O professor José Goldenberg, em artigo desta segunda feira, 16, no jornal Estado de S Paulo, adverte que não devemos ter ilusões sobre os resultados da reunião de Copenhague: "qualquer comportamento virtuoso para proteger a atmosfera é hoje refém de interesses econômicos e estratégicos dos países, tais como as barreiras protecionistas, a proteção patentária e os empréstimos internacionais. A grande maioria dos governos ainda não se convenceu da seriedade dos problemas decorrentes do aquecimento global ou enfrenta problemas mais urgentes, o que deixa os cientistas e ambientalistas defendendo atitudes e políticas às quais os governos são pouco receptivos, pressionados por interesses estabelecidos."
Mais adiante, Goldenberg frisa que "existem hoje tecnologias que não eram disponíveis há 50 anos e países podem adotar modelos de "desenvolvimento limpo", dos quais o Brasil é um exemplo (exceto pelo que se passa hoje na Amazônia). Para seguir esse caminho é essencial adotar metas quantitativas para a redução das emissões e um calendário para cumpri-las."

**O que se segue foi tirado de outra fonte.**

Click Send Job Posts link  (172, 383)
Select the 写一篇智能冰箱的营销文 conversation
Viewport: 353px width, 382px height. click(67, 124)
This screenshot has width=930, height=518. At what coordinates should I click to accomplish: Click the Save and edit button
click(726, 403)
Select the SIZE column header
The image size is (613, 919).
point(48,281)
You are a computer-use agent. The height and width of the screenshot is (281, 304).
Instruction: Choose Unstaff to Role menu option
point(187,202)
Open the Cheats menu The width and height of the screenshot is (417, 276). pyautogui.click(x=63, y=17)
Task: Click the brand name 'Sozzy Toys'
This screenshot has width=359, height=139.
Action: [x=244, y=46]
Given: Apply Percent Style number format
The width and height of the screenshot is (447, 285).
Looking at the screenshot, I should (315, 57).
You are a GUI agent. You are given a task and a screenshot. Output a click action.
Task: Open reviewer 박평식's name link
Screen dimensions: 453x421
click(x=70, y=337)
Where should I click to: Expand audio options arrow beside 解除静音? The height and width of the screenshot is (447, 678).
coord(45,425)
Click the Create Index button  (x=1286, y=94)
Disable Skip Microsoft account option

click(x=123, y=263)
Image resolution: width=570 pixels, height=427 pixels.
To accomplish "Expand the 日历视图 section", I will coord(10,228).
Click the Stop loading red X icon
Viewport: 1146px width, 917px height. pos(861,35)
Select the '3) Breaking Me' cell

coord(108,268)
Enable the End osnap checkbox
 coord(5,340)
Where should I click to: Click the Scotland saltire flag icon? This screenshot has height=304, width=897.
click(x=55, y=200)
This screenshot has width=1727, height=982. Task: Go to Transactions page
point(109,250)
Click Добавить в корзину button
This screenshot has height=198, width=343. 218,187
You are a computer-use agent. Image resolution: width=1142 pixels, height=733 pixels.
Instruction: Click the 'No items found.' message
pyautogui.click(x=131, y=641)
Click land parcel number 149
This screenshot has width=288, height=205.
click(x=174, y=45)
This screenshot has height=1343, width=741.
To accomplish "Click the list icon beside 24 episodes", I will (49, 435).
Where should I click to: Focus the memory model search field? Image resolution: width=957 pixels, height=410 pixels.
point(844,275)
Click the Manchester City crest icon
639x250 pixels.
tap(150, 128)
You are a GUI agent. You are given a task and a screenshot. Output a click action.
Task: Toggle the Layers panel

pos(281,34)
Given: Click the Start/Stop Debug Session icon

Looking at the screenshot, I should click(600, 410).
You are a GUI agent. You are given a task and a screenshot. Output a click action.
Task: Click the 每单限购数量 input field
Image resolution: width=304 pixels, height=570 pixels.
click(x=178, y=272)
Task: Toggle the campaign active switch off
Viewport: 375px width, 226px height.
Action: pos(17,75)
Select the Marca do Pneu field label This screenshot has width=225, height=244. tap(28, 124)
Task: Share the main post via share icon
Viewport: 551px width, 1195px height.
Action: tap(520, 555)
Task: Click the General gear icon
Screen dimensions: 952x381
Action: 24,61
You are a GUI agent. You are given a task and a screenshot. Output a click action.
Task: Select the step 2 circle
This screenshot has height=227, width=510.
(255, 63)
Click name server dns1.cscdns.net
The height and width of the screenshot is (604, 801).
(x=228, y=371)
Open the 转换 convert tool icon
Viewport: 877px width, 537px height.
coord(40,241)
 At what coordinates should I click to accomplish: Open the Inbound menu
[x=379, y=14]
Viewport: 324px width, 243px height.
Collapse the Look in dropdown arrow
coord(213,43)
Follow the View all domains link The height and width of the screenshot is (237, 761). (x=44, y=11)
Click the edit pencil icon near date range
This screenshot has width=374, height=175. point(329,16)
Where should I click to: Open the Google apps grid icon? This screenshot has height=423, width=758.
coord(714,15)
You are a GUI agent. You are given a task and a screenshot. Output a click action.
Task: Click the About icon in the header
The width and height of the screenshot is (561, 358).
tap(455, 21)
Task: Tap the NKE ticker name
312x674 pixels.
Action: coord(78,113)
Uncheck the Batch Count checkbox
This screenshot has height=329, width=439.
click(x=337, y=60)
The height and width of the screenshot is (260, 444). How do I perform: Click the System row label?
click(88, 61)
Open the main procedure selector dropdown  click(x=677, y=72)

E fala do exemplo de São Paulo: "Isso é o que o Estado de São Paulo acaba de fazer com a lei sancionada recentemente pelo governador José Serra. Os EUA estão seguindo esse caminho, lei nesse sentido já foi aprovada pela Câmara dos Representantes e se espera que o Senado também a aprove antes da Conferência de Copenhague. Em contraposição, o que o governo federal do Brasil tem feito até agora é anunciar metas voluntárias, não mandatórias nem obrigatórias, para reduzir o desmatamento da Amazônia, que não vão impressionar os participantes da Conferência de Copenhague."